À Marie, la mère de Jésus, sont consacrés 25 versets dans un chapitre (sourate) qui porte son nom. Zaccharie et Abraham n’ont droit, respectivement, qu’à 15 et 10 versets. C’est elle qui reçoit le verbe de Dieu et s’isole dans un état de pureté absolue pour la prière.
La femme peut prendre les commandes
Le Coran le confirme et nous décrit la reine Belkis jouissant d’une grande dignité, régnant avec prudence, consultant son conseil pour les affaires de l’État. L’image de Belkis est celle d’un monde féminin gentil, prudent où la passion sauvage de l’homme est apprivoisée.
La femme dans le couple
Complétons le verset 189 de la sourate 7 : « Lui qui vous a créé d’une âme unique, dont Il tira le pair, pour que ce dernier trouvât auprès d’elle la paix… » Voici donc le rôle apaisant de la femme dans le couple. Et, dans ce couple, la femme a conclu avec l’homme un pacte, et quel pacte ! Les versets 20 et 21 de la sourate 4 nous le rappellent solennellement : « Si vous voulez substituer une épouse à une autre, eussiez-vous donné à l’une d’elles un quintal d’or, n’en récupérez pas une miette. Le feriez-vous au prix d’une infamie, d’un péché flagrant ? Et comment le feriez-vous, quand vous avez accédé l’un à l’autre, et qu’elles ont reçu de vous un si grave engagement ? »
Quel homme oserait défier cette protection coranique de la femme ? Quel homme honnête pourrait oublier si facilement cet engagement moral ?
La polygamie
Le lecteur peut rester sceptique et m’objecter : « Que faites-vous de la polygamie ? » Elle serait antiféministe, en effet, si l’on amputait le verset qui la conditionne. La condition, ici, est la présence d’orphelins. C’est la crainte d’être injustes avec ceux-ci qui rend licite une certaine forme de polygamie : la polygamie qui règle un problème social et non la polygamie souhaitée par ceux qui ont un problème avec leur libido !

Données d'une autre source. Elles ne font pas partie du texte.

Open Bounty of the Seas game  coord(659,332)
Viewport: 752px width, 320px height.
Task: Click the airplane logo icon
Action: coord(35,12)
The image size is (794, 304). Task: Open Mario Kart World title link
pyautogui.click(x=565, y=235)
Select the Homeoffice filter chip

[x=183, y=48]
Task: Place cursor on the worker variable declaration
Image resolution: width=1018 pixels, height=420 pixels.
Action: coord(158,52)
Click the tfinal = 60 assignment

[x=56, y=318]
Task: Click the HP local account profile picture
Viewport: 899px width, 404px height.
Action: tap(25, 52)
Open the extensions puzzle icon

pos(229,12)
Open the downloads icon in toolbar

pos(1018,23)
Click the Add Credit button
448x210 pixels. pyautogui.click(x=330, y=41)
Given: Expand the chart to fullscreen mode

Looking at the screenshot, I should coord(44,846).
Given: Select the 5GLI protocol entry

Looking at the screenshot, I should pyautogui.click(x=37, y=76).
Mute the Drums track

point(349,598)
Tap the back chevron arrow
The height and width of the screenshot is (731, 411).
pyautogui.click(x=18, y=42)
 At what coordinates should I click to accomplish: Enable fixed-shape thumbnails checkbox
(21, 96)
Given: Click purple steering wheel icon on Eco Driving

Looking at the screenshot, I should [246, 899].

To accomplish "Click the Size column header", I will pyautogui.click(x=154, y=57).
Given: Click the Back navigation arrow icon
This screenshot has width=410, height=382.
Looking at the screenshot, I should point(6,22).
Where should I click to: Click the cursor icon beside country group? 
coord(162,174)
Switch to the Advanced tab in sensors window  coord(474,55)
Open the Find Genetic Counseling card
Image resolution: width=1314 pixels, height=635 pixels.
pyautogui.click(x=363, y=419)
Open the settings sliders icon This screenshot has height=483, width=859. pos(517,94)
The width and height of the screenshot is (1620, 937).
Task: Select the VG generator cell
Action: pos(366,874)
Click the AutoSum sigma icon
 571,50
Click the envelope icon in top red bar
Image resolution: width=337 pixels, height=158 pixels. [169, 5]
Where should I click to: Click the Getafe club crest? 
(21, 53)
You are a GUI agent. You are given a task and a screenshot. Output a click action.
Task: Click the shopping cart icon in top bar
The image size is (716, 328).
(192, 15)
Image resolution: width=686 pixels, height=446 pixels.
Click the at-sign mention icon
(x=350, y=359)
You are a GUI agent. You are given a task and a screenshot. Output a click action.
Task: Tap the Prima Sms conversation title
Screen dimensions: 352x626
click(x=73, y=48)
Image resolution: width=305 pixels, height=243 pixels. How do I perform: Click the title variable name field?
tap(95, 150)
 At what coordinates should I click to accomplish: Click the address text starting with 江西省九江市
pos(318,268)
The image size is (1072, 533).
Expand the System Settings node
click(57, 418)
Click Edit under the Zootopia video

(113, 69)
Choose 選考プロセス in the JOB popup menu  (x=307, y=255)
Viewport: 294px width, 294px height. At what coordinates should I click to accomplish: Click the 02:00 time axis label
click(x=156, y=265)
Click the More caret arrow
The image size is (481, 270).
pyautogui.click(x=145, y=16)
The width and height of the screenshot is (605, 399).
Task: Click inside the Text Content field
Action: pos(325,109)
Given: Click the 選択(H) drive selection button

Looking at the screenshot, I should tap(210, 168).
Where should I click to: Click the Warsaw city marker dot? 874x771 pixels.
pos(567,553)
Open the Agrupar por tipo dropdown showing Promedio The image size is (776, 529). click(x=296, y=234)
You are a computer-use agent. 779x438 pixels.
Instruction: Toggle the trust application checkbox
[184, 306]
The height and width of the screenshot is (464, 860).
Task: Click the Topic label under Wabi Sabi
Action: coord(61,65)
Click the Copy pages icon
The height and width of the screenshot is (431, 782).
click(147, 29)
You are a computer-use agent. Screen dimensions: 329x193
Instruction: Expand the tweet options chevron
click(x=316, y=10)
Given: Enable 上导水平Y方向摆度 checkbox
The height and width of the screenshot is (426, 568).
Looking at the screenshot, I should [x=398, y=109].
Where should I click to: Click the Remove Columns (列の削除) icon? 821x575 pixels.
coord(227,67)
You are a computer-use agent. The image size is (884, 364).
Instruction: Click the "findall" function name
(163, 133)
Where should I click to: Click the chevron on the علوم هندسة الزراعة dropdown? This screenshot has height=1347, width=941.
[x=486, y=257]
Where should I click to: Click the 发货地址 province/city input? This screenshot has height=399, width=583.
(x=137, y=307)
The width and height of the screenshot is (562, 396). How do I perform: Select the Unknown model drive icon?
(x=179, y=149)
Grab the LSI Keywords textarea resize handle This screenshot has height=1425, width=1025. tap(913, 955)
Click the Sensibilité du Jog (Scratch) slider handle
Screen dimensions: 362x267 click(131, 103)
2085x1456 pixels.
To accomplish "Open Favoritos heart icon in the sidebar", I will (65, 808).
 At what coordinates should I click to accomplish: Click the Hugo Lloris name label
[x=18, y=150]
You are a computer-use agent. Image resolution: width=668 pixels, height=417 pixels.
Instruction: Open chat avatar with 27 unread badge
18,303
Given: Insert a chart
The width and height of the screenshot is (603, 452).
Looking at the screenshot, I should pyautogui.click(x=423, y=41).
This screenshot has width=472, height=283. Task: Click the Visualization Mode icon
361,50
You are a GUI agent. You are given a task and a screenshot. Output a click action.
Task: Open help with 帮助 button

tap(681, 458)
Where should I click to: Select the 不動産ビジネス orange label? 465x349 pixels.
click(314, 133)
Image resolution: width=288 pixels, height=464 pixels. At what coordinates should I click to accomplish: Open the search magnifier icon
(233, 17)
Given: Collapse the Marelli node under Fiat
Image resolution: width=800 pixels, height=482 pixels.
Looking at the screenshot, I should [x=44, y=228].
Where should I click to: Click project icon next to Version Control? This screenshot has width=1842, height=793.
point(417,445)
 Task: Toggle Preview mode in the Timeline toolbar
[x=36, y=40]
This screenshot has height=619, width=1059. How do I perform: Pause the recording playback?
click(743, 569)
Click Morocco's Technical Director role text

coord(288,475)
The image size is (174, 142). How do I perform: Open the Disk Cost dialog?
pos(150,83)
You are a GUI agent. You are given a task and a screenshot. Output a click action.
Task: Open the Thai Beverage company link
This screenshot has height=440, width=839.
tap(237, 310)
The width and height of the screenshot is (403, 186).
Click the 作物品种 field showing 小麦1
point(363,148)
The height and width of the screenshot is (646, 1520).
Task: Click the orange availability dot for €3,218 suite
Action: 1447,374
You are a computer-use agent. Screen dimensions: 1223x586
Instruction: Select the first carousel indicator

Le Coran est le premier texte sacré qui donne une forme restrictive à la polygamie. Il n’y a aucune restriction de ce genre ni dans l’Ancien ni dans le Nouveau Testament. Aucune restriction non plus chez les hindous, les zoroastriens, etc. Ne s’agit-il pas d’un geste protecteur de la femme ?
* Professeur à la faculté de médecine d’Alger. Ce texte a été écrit à l’occasion de la Journée de la femme, le 8 mars 2005.